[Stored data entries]
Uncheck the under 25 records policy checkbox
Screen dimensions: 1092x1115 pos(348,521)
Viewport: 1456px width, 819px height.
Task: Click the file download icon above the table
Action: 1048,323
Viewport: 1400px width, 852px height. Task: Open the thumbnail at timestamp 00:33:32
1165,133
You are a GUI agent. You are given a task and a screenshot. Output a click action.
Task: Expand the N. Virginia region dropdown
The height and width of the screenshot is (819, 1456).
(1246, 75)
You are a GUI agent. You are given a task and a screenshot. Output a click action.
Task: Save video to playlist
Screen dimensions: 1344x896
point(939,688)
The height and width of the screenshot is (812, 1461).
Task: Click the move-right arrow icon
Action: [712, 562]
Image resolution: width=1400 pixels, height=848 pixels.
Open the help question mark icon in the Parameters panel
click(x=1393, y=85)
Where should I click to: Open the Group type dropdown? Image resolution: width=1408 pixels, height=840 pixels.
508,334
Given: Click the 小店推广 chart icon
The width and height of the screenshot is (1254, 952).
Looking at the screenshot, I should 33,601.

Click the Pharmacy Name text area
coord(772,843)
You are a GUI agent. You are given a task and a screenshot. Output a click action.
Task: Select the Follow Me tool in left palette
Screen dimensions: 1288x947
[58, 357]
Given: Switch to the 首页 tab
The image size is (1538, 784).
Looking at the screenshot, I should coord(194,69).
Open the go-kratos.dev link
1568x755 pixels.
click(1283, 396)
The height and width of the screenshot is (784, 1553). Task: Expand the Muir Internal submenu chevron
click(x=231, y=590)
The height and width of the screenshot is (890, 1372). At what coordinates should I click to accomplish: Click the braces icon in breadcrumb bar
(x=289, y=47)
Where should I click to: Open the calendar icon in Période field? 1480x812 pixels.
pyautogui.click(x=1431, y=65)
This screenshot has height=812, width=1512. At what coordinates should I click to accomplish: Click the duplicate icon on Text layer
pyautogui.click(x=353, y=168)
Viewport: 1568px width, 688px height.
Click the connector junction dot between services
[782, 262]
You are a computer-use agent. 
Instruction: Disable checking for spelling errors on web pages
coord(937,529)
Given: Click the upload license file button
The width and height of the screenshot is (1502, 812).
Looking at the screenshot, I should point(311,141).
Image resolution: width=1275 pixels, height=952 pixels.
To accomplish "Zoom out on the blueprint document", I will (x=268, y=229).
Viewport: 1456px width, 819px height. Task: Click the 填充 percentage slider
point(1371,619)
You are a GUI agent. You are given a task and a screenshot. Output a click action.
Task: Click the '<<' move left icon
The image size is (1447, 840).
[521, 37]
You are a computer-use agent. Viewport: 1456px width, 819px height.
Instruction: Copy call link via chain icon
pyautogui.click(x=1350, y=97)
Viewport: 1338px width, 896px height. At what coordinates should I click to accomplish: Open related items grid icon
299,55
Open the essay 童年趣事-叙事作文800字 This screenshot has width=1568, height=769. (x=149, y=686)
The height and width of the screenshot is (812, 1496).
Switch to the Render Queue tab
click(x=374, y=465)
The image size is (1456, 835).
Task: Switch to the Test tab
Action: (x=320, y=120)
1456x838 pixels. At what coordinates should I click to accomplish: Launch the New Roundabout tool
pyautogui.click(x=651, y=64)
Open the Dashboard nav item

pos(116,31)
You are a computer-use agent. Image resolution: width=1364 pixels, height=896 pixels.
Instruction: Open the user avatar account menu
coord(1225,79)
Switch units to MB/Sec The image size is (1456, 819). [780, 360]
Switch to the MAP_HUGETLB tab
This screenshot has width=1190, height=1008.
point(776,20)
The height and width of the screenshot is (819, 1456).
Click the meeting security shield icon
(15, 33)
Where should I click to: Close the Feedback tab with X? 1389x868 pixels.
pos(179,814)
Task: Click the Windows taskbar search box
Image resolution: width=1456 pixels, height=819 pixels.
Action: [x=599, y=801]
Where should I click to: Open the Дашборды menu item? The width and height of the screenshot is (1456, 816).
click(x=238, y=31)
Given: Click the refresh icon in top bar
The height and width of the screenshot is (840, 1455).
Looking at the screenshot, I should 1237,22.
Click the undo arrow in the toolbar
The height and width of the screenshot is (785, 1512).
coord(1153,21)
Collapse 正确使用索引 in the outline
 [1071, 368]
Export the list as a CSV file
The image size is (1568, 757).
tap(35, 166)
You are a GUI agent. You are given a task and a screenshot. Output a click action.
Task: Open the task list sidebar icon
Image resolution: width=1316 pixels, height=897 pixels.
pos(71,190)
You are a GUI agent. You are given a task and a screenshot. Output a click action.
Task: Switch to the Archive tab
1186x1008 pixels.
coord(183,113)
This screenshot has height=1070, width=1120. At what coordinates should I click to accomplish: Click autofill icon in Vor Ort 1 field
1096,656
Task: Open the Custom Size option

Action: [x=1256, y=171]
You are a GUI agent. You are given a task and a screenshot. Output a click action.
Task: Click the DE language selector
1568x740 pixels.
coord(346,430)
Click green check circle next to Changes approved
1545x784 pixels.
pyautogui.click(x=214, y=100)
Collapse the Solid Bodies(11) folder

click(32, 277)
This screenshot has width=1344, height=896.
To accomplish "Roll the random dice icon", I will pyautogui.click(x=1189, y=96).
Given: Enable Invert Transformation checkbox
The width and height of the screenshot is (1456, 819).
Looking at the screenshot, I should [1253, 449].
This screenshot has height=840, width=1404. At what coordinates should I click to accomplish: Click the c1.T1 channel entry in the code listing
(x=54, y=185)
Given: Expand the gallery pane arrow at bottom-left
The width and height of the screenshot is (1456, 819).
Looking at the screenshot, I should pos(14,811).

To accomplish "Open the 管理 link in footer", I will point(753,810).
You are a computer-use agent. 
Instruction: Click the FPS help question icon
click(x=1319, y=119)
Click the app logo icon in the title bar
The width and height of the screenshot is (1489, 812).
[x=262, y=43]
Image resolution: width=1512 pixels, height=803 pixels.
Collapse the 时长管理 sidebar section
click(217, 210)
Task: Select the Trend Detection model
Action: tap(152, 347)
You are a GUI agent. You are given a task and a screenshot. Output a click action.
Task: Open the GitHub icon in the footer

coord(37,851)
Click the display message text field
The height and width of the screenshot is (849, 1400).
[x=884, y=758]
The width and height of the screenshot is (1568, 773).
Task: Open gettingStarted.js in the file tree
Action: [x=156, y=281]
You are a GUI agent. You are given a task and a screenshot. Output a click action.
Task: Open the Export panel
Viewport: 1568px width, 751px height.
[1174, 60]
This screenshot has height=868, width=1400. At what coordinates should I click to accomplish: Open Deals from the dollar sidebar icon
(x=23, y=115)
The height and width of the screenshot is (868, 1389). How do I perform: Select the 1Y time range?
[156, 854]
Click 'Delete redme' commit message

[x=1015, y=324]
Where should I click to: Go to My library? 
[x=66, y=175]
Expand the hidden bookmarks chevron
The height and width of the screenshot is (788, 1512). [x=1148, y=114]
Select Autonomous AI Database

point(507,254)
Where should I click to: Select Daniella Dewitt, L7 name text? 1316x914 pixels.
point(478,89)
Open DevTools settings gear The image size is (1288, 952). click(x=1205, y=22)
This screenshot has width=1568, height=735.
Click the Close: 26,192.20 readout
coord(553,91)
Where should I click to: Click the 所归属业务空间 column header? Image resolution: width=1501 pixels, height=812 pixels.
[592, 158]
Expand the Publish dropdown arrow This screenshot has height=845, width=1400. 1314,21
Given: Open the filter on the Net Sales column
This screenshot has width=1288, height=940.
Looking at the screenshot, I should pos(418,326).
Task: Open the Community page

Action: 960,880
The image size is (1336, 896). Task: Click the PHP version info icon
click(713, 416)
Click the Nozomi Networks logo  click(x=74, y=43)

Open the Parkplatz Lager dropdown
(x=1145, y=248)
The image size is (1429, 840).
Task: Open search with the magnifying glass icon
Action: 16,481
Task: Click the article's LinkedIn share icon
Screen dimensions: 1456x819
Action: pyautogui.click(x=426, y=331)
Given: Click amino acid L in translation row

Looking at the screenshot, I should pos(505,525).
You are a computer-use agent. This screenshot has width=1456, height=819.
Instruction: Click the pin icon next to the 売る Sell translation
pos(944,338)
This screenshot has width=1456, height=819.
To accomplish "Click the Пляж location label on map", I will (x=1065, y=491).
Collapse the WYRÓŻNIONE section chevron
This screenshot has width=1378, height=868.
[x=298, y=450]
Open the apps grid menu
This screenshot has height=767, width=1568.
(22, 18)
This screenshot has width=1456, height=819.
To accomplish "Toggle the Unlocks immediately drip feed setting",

__How to complete this task__
Match on "will" and copy out every line of the entries that contains it.

__Exercise result__
To accomplish "Zoom out on the blueprint document", I will (x=268, y=229).
To accomplish "Roll the random dice icon", I will pyautogui.click(x=1189, y=96).
To accomplish "Open the 管理 link in footer", I will point(753,810).
To accomplish "Click the Пляж location label on map", I will (x=1065, y=491).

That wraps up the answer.